(Target position rows)
--------

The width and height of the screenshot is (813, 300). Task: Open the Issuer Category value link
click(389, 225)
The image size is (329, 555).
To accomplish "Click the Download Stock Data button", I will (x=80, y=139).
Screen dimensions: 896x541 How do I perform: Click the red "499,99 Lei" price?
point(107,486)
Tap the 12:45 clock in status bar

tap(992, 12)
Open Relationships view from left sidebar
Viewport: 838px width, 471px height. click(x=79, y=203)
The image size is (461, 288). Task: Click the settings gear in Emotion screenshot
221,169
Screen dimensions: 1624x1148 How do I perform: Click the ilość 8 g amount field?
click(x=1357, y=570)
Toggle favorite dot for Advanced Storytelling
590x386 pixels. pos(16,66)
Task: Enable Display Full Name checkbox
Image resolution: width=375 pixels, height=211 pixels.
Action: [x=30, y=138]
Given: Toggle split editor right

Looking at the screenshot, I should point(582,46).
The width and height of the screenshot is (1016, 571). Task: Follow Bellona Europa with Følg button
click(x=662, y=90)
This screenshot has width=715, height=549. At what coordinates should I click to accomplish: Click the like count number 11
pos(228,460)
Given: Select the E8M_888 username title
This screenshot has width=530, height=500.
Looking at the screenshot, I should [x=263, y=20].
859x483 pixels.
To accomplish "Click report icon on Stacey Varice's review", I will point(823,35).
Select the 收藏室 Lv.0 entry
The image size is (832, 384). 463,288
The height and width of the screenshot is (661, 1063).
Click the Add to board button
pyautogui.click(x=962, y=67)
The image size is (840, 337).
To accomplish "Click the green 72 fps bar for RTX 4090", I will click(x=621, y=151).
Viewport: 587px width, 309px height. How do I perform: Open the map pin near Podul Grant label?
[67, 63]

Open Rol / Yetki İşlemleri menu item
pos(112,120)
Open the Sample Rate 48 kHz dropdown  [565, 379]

--------

» Written problem: Print every row above again without changing a single character.

» Solution to this task:
The width and height of the screenshot is (813, 300). Task: Open the Issuer Category value link
click(389, 225)
The image size is (329, 555).
To accomplish "Click the Download Stock Data button", I will (x=80, y=139).
Screen dimensions: 896x541 How do I perform: Click the red "499,99 Lei" price?
point(107,486)
Tap the 12:45 clock in status bar

tap(992, 12)
Open Relationships view from left sidebar
Viewport: 838px width, 471px height. click(x=79, y=203)
The image size is (461, 288). Task: Click the settings gear in Emotion screenshot
221,169
Screen dimensions: 1624x1148 How do I perform: Click the ilość 8 g amount field?
click(x=1357, y=570)
Toggle favorite dot for Advanced Storytelling
590x386 pixels. pos(16,66)
Task: Enable Display Full Name checkbox
Image resolution: width=375 pixels, height=211 pixels.
Action: [x=30, y=138]
Given: Toggle split editor right

Looking at the screenshot, I should point(582,46).
The width and height of the screenshot is (1016, 571). Task: Follow Bellona Europa with Følg button
click(x=662, y=90)
This screenshot has width=715, height=549. At what coordinates should I click to accomplish: Click the like count number 11
pos(228,460)
Given: Select the E8M_888 username title
This screenshot has width=530, height=500.
Looking at the screenshot, I should [x=263, y=20].
859x483 pixels.
To accomplish "Click report icon on Stacey Varice's review", I will point(823,35).
Select the 收藏室 Lv.0 entry
The image size is (832, 384). 463,288
The height and width of the screenshot is (661, 1063).
Click the Add to board button
pyautogui.click(x=962, y=67)
The image size is (840, 337).
To accomplish "Click the green 72 fps bar for RTX 4090", I will click(x=621, y=151).
Viewport: 587px width, 309px height. How do I perform: Open the map pin near Podul Grant label?
[67, 63]

Open Rol / Yetki İşlemleri menu item
pos(112,120)
Open the Sample Rate 48 kHz dropdown  [565, 379]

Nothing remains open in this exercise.